TASK:
The response should consist of the records that follow, repeated exactly.

::::

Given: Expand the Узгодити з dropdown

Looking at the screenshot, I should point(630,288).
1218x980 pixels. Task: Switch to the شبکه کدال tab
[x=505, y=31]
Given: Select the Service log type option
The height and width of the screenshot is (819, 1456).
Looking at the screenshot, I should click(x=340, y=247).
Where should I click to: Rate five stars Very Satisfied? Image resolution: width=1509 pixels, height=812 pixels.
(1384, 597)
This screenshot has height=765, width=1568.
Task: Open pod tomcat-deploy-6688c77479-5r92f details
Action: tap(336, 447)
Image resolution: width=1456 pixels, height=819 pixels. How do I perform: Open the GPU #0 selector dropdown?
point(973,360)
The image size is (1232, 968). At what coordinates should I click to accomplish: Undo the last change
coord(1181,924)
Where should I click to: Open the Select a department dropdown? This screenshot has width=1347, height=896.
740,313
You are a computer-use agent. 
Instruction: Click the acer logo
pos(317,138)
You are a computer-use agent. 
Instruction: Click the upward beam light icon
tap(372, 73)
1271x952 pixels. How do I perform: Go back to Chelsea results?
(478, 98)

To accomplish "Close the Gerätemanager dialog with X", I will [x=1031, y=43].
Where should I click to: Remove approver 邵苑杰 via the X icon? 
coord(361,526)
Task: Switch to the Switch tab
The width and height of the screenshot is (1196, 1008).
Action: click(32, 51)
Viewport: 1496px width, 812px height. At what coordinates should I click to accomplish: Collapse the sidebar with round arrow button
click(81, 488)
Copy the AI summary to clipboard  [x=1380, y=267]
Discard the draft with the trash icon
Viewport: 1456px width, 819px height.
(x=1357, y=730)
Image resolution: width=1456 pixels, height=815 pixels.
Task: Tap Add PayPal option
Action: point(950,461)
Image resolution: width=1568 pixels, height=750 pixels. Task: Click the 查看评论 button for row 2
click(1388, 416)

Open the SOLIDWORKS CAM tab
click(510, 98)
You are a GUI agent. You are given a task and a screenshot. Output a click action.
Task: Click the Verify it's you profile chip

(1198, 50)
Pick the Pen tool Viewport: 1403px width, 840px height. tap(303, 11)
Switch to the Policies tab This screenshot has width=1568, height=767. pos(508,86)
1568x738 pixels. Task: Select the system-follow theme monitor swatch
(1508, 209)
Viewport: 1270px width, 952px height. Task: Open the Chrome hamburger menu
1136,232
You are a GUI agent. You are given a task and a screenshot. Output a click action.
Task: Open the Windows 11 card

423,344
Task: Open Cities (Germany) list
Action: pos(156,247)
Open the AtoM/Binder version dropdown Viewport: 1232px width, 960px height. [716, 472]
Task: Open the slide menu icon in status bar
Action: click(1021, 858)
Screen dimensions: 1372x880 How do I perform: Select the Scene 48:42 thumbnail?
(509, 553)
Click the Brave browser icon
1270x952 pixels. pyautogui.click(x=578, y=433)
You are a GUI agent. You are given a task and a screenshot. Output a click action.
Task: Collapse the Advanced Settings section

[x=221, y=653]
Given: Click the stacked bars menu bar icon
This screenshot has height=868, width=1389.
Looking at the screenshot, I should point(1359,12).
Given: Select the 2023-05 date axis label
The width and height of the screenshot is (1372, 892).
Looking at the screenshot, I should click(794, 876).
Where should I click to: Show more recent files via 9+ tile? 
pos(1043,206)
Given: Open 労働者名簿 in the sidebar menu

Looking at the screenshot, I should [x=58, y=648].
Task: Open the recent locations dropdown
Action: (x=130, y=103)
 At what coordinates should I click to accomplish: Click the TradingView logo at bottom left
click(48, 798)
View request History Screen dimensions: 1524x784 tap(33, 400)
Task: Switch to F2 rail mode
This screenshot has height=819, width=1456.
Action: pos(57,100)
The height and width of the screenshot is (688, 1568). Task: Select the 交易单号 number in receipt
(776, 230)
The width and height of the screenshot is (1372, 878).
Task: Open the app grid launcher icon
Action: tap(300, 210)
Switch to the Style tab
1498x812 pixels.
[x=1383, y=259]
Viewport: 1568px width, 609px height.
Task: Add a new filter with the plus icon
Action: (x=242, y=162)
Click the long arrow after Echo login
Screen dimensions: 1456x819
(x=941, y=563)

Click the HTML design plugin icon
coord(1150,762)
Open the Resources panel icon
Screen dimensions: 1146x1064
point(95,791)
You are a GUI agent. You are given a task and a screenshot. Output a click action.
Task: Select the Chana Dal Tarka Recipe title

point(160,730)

::::

RESPONSE:
Given: Expand the Узгодити з dropdown

Looking at the screenshot, I should point(630,288).
1218x980 pixels. Task: Switch to the شبکه کدال tab
[x=505, y=31]
Given: Select the Service log type option
The height and width of the screenshot is (819, 1456).
Looking at the screenshot, I should click(x=340, y=247).
Where should I click to: Rate five stars Very Satisfied? Image resolution: width=1509 pixels, height=812 pixels.
(1384, 597)
This screenshot has height=765, width=1568.
Task: Open pod tomcat-deploy-6688c77479-5r92f details
Action: tap(336, 447)
Image resolution: width=1456 pixels, height=819 pixels. How do I perform: Open the GPU #0 selector dropdown?
point(973,360)
The image size is (1232, 968). At what coordinates should I click to accomplish: Undo the last change
coord(1181,924)
Where should I click to: Open the Select a department dropdown? This screenshot has width=1347, height=896.
740,313
You are a computer-use agent. 
Instruction: Click the acer logo
pos(317,138)
You are a computer-use agent. 
Instruction: Click the upward beam light icon
tap(372, 73)
1271x952 pixels. How do I perform: Go back to Chelsea results?
(478, 98)

To accomplish "Close the Gerätemanager dialog with X", I will [x=1031, y=43].
Where should I click to: Remove approver 邵苑杰 via the X icon? 
coord(361,526)
Task: Switch to the Switch tab
The width and height of the screenshot is (1196, 1008).
Action: click(32, 51)
Viewport: 1496px width, 812px height. At what coordinates should I click to accomplish: Collapse the sidebar with round arrow button
click(81, 488)
Copy the AI summary to clipboard  [x=1380, y=267]
Discard the draft with the trash icon
Viewport: 1456px width, 819px height.
(x=1357, y=730)
Image resolution: width=1456 pixels, height=815 pixels.
Task: Tap Add PayPal option
Action: point(950,461)
Image resolution: width=1568 pixels, height=750 pixels. Task: Click the 查看评论 button for row 2
click(1388, 416)

Open the SOLIDWORKS CAM tab
click(510, 98)
You are a GUI agent. You are given a task and a screenshot. Output a click action.
Task: Click the Verify it's you profile chip

(1198, 50)
Pick the Pen tool Viewport: 1403px width, 840px height. tap(303, 11)
Switch to the Policies tab This screenshot has width=1568, height=767. pos(508,86)
1568x738 pixels. Task: Select the system-follow theme monitor swatch
(1508, 209)
Viewport: 1270px width, 952px height. Task: Open the Chrome hamburger menu
1136,232
You are a GUI agent. You are given a task and a screenshot. Output a click action.
Task: Open the Windows 11 card

423,344
Task: Open Cities (Germany) list
Action: pos(156,247)
Open the AtoM/Binder version dropdown Viewport: 1232px width, 960px height. [716, 472]
Task: Open the slide menu icon in status bar
Action: click(1021, 858)
Screen dimensions: 1372x880 How do I perform: Select the Scene 48:42 thumbnail?
(509, 553)
Click the Brave browser icon
1270x952 pixels. pyautogui.click(x=578, y=433)
You are a GUI agent. You are given a task and a screenshot. Output a click action.
Task: Collapse the Advanced Settings section

[x=221, y=653]
Given: Click the stacked bars menu bar icon
This screenshot has height=868, width=1389.
Looking at the screenshot, I should point(1359,12).
Given: Select the 2023-05 date axis label
The width and height of the screenshot is (1372, 892).
Looking at the screenshot, I should click(794, 876).
Where should I click to: Show more recent files via 9+ tile? 
pos(1043,206)
Given: Open 労働者名簿 in the sidebar menu

Looking at the screenshot, I should [x=58, y=648].
Task: Open the recent locations dropdown
Action: (x=130, y=103)
 At what coordinates should I click to accomplish: Click the TradingView logo at bottom left
click(48, 798)
View request History Screen dimensions: 1524x784 tap(33, 400)
Task: Switch to F2 rail mode
This screenshot has height=819, width=1456.
Action: pos(57,100)
The height and width of the screenshot is (688, 1568). Task: Select the 交易单号 number in receipt
(776, 230)
The width and height of the screenshot is (1372, 878).
Task: Open the app grid launcher icon
Action: tap(300, 210)
Switch to the Style tab
1498x812 pixels.
[x=1383, y=259]
Viewport: 1568px width, 609px height.
Task: Add a new filter with the plus icon
Action: (x=242, y=162)
Click the long arrow after Echo login
Screen dimensions: 1456x819
(x=941, y=563)

Click the HTML design plugin icon
coord(1150,762)
Open the Resources panel icon
Screen dimensions: 1146x1064
point(95,791)
You are a GUI agent. You are given a task and a screenshot. Output a click action.
Task: Select the Chana Dal Tarka Recipe title

point(160,730)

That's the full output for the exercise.